When we are young, we imagine dragons and elves, magic and wizards, heroes swooping down on flying carpets to save the day. As we grow, we long to see these things. We long to catch a glimpse of a dragon soaring over the mountains at sunset, to see with our own eyes the magic of the elves.

We are told that there is this thing called “science,” and science takes away magic. Science says there are no wizards, no elves, no magic carpet rides, no dragons spreading their wings in the last rays of the sun. And it hurts.

For many, the impulse is to reject this thing called “science,” this destroyer of dreams, so that we can live, if even only a little bit, in the world of magic and make-believe.

But for those who do not do this, for those who want to see the world for what it is, science offers us more than our imaginations. Instead of dragons and elves, instead of wizards and magic, we are offered a universe that is ancient and huge and strange beyond our dreams. We are offered a place where galaxies gigantic beyond our comprehension collide in ferocious cataclysms of creation and destruction, where strange objects that can never be seen tear holes through the fabric of space and time, where tiny things flit around and appear in two places at once. We are offered magnificent weirdness far stranger than the paltry ordinariness of wizards and dragons–for what are wizards but men with a litany of parlor tricks, and what are dragons but flying dinosaurs with matches?

Some who reject science still see, however vaguely, the faint glimmers of the wonder that it offers, and so they seek to appropriate its fancy words to fuel their imaginings of dragons and elves. “Quantum!” they cry. “Quantum thus-and-such, which means magic is real!

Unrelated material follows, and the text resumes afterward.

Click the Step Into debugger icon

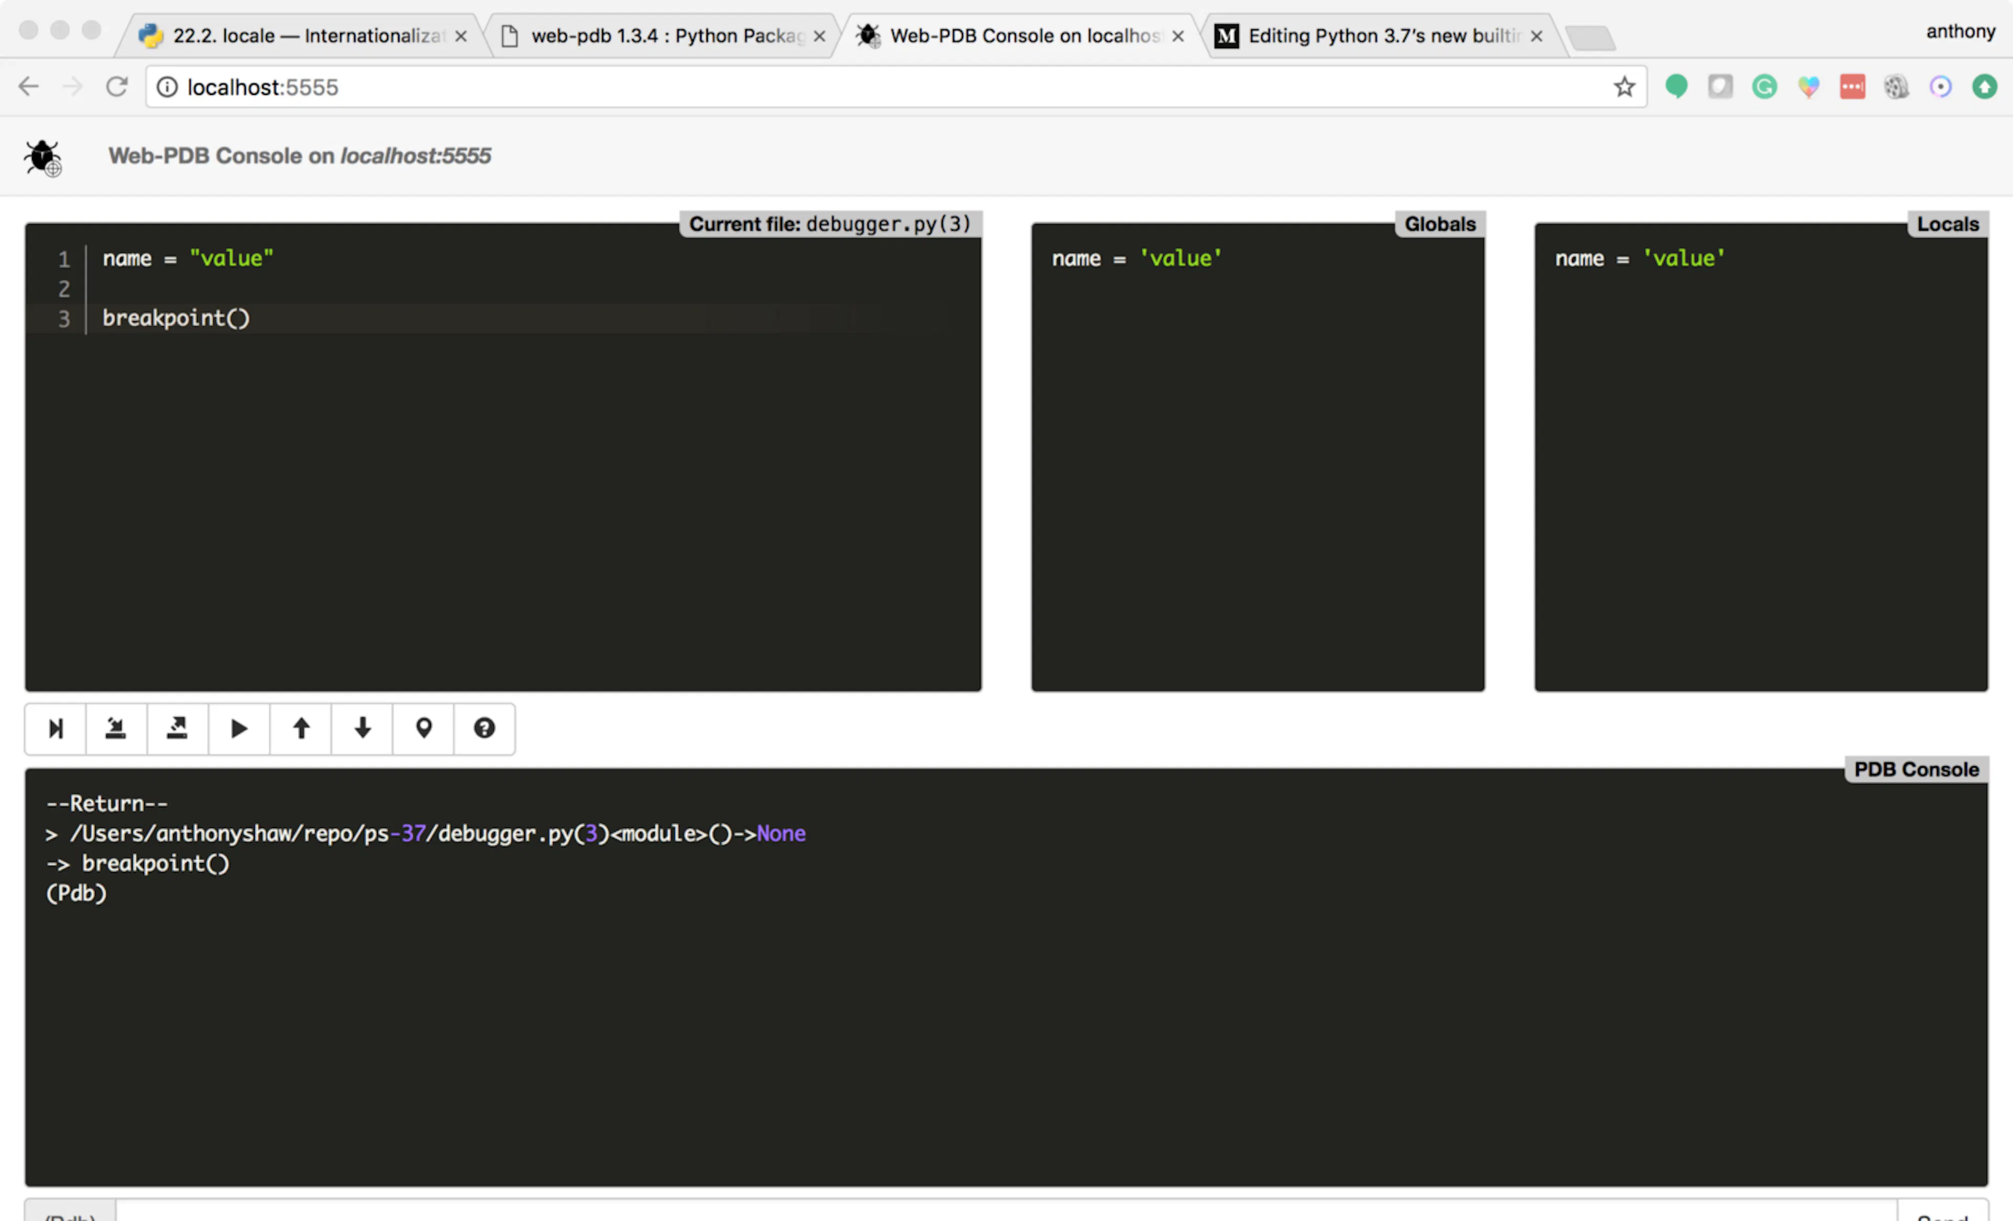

We make the world just by looking at it; we are rightfully the kings of creation!”

And when told that their crude and fuzzy grasp of this hateful thing called “science,” this shatterer of dreams that comes in the light of day to steal their dragons away, says no such things, but actually something else, they react with derision, and scorn, and contempt. “Science,” they say, “is just opinion. It is religion, full of popes and magistrates who declare reality to be what they want, and not what I want.”

For them, I feel sad. In their desire to wrap themselves up in the imaginations of youth, they turn their backs on things far more fantastic than they can dream.

I love science. It does not steal magic away from us; it shows us magic far more awesome than we could ever otherwise know.